→ **EXERCISE REQUIREMENTS**: Once the line holding "The image size is (1568, 784)." appears, repeat it and each line after it to the end of the data, exactly and with nothing else; pictures stay out.

--- --- ---

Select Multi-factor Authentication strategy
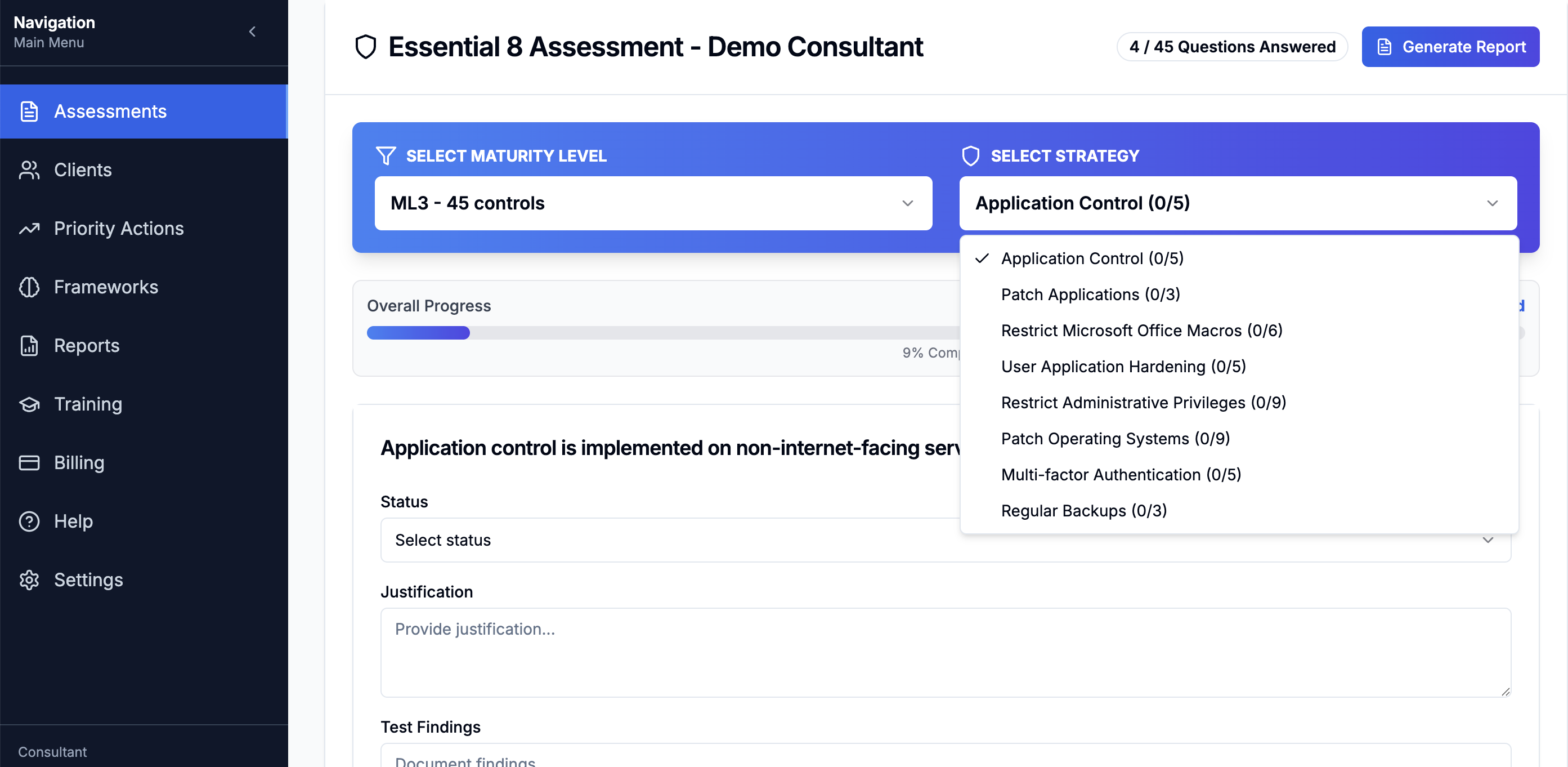This screenshot has height=767, width=1568. tap(1121, 475)
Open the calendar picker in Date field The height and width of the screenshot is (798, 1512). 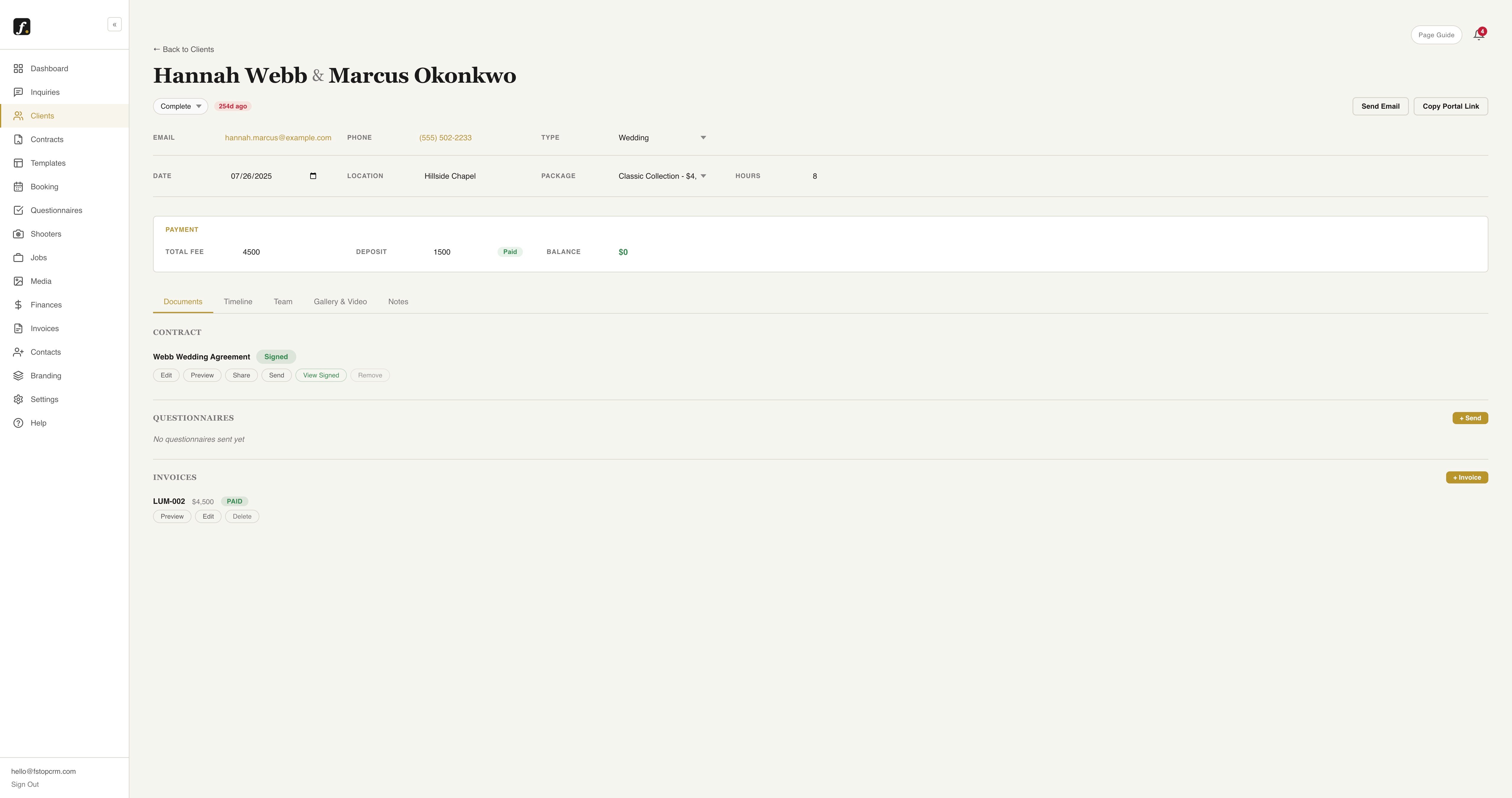point(313,176)
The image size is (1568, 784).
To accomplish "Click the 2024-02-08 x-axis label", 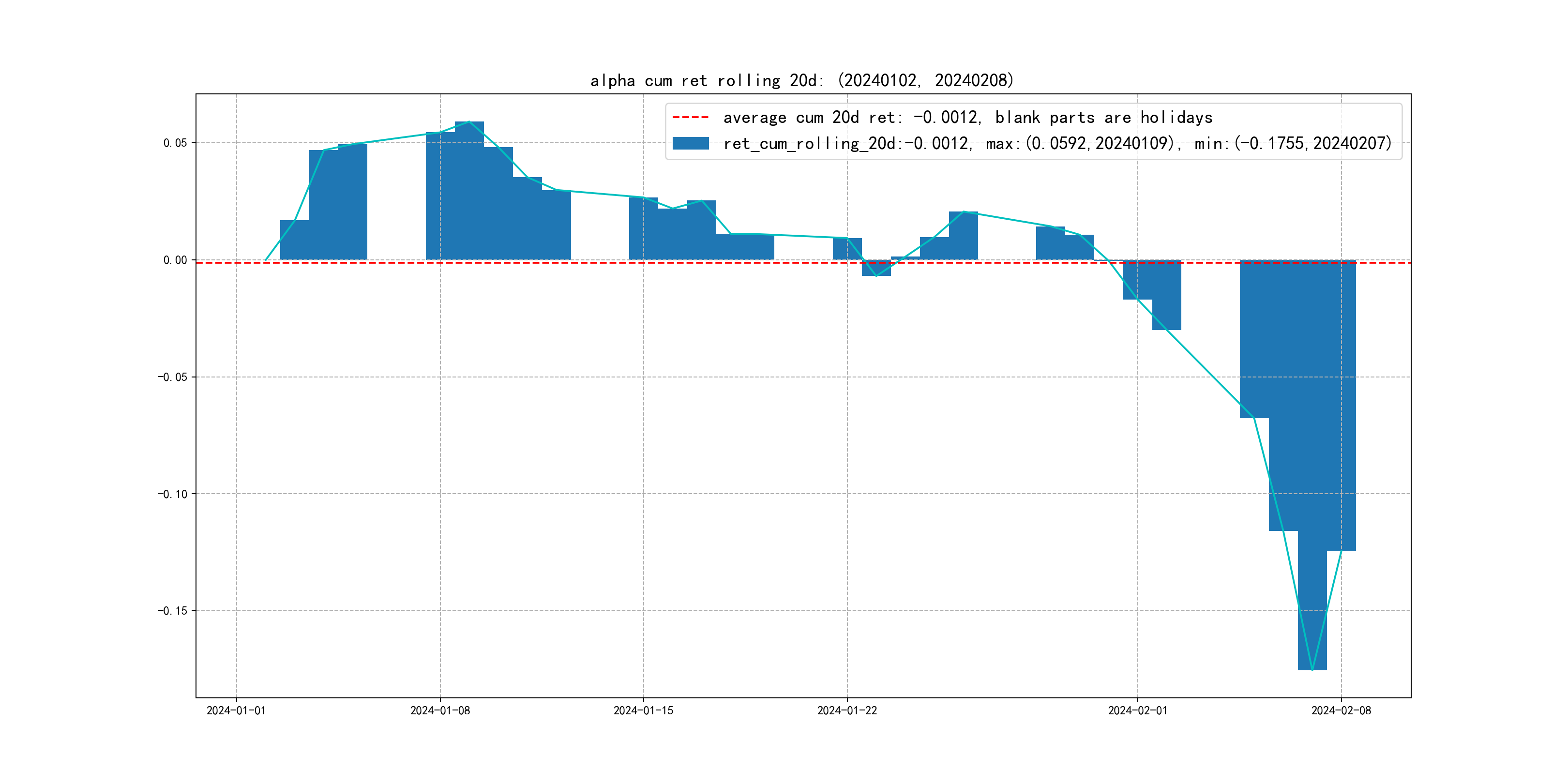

--- --- ---

→ **ANSWER SPACE**:
The image size is (1568, 784).
To accomplish "Click the 2024-02-08 x-axis label", 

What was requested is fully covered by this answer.